BEGIN Extracted text
This work addresses the susceptibility of existing reinforcement learning methods to advantage bias under uncertain rewards, which often leads models to become either overly conservative or overconfident, thereby impairing reliable uncertainty quantification and exacerbating hallucination. To tackle this issue, the paper introduces UCPO, a novel framework that, for the first time, uncovers the root causes linking reward manipulation to overconfidence. UCPO innovatively employs a tripartite advantage decoupling mechanism that separates deterministic and uncertain trajectories and normalizes them independently. Additionally, it incorporates a dynamic uncertainty-aware reward adjustment module to calibrate reward weights in real time. Experimental results demonstrate that UCPO significantly enhances model reliability and calibration on both mathematical reasoning and general tasks, effectively mitigating reward imbalance and improving trustworthy behavior beyond the model’s knowledge boundary.

The key to building trustworthy Large Language Models (LLMs) lies in endowing them with inherent uncertainty expression capabilities to mitigate the hallucinations that restrict their high-stakes applications. However, existing RL paradigms such as GRPO often suffer from Advantage Bias due to binary decision spaces and static uncertainty rewards, inducing either excessive conservatism or overconfidence. To tackle this challenge, this paper unveils the root causes of reward hacking and overconfidence in current RL paradigms incorporating uncertainty-based rewards, based on which we propose the UnCertainty-Aware Policy Optimization (UCPO) framework. UCPO employs Ternary Advantage Decoupling to separate and independently normalize deterministic and uncertain rollouts, thereby eliminating advantage bias. Furthermore, a Dynamic Uncertainty Reward Adjustment mechanism is introduced to calibrate uncertainty weights in real-time according to model evolution and instance difficulty. Experimental results in mathematical reasoning and general tasks demonstrate that UCPO effectively resolves the reward imbalance, significantly improving the reliability and calibration of the model beyond their knowledge boundaries.
END Extracted text
In the text on UCPO, what does Ternary Advantage Decoupling separate and normalize independently?
BEGIN Information shown
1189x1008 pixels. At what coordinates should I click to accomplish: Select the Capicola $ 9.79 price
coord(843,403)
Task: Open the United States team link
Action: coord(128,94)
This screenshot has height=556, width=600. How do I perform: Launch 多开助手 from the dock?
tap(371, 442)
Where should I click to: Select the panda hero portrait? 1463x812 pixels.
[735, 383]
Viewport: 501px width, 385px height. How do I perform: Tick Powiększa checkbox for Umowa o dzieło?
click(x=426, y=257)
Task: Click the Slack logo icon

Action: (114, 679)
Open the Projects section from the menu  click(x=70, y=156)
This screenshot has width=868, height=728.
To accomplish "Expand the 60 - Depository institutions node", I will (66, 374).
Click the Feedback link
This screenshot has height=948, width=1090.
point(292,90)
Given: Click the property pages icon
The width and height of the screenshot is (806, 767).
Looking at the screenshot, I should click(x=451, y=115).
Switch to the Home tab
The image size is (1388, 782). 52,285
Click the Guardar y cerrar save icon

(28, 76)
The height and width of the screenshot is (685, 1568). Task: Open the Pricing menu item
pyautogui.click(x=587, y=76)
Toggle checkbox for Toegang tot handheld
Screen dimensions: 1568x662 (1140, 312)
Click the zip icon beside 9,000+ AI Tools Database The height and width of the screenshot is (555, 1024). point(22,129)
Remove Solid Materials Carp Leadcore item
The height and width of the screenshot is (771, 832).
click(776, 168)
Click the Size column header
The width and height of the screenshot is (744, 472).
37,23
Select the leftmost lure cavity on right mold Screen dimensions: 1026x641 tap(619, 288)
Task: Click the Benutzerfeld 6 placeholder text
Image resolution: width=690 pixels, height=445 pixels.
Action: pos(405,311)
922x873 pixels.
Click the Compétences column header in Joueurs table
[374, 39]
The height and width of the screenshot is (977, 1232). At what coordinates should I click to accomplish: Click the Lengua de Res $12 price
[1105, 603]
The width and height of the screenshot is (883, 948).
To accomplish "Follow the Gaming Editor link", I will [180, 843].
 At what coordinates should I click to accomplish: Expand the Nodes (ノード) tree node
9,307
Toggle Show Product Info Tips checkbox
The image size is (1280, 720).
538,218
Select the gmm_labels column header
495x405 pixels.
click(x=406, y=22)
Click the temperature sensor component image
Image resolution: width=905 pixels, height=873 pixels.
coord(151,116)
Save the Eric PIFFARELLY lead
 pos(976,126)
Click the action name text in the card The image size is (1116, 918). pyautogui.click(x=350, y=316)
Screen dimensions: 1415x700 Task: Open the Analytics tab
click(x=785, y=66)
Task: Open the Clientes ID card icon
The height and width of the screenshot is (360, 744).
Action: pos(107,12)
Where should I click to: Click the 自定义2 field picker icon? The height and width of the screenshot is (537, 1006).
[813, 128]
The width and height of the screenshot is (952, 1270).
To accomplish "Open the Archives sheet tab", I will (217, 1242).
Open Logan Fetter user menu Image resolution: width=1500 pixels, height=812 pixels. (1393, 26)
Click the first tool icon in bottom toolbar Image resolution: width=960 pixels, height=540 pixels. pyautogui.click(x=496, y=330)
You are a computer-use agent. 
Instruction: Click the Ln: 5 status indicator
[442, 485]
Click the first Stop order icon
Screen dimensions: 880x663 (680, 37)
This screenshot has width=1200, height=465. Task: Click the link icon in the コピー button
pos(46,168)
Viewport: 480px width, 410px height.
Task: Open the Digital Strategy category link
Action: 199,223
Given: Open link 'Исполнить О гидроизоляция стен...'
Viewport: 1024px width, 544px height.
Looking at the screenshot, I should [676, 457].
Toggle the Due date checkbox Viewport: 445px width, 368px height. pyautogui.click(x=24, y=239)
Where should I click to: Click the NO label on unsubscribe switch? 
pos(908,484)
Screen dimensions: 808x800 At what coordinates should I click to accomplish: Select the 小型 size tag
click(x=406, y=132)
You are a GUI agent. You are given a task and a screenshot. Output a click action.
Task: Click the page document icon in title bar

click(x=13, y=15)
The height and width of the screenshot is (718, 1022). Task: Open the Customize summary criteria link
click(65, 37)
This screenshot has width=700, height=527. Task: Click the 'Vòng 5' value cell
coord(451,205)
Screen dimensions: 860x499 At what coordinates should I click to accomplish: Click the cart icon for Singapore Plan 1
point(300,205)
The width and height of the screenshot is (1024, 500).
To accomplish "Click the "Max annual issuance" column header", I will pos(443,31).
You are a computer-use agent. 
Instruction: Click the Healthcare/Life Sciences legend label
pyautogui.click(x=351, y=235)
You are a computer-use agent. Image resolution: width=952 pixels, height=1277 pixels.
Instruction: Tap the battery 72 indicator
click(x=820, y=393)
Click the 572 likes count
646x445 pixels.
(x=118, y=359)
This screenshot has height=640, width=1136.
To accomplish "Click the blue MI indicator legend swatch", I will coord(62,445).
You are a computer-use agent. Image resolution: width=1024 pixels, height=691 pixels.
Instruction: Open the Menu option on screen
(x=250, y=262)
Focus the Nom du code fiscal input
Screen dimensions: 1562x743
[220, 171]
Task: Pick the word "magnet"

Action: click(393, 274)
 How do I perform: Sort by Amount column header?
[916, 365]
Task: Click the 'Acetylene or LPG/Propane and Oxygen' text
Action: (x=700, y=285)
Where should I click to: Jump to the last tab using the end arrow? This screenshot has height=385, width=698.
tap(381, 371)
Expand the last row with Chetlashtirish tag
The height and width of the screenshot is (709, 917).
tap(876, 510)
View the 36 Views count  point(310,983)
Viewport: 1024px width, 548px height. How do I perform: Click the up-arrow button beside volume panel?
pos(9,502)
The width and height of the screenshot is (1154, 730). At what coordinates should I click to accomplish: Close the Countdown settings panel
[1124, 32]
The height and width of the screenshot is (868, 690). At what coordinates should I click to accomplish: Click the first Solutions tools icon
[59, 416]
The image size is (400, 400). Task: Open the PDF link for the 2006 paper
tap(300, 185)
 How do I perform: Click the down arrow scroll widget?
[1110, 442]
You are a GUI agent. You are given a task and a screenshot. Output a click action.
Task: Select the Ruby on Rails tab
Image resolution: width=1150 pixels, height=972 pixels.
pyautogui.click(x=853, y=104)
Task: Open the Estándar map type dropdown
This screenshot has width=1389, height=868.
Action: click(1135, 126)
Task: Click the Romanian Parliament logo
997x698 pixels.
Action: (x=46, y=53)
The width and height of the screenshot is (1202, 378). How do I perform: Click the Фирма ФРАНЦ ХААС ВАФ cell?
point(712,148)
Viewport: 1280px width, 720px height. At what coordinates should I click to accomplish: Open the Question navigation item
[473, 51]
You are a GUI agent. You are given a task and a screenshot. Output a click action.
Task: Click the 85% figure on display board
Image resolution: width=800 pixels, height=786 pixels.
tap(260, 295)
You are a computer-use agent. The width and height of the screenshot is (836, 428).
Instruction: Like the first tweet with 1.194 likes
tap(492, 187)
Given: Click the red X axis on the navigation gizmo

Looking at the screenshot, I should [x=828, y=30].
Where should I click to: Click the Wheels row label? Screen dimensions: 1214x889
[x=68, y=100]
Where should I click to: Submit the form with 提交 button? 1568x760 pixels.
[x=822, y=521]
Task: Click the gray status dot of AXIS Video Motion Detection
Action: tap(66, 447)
END Information shown
**Answer below**
Deterministic and uncertain rollouts.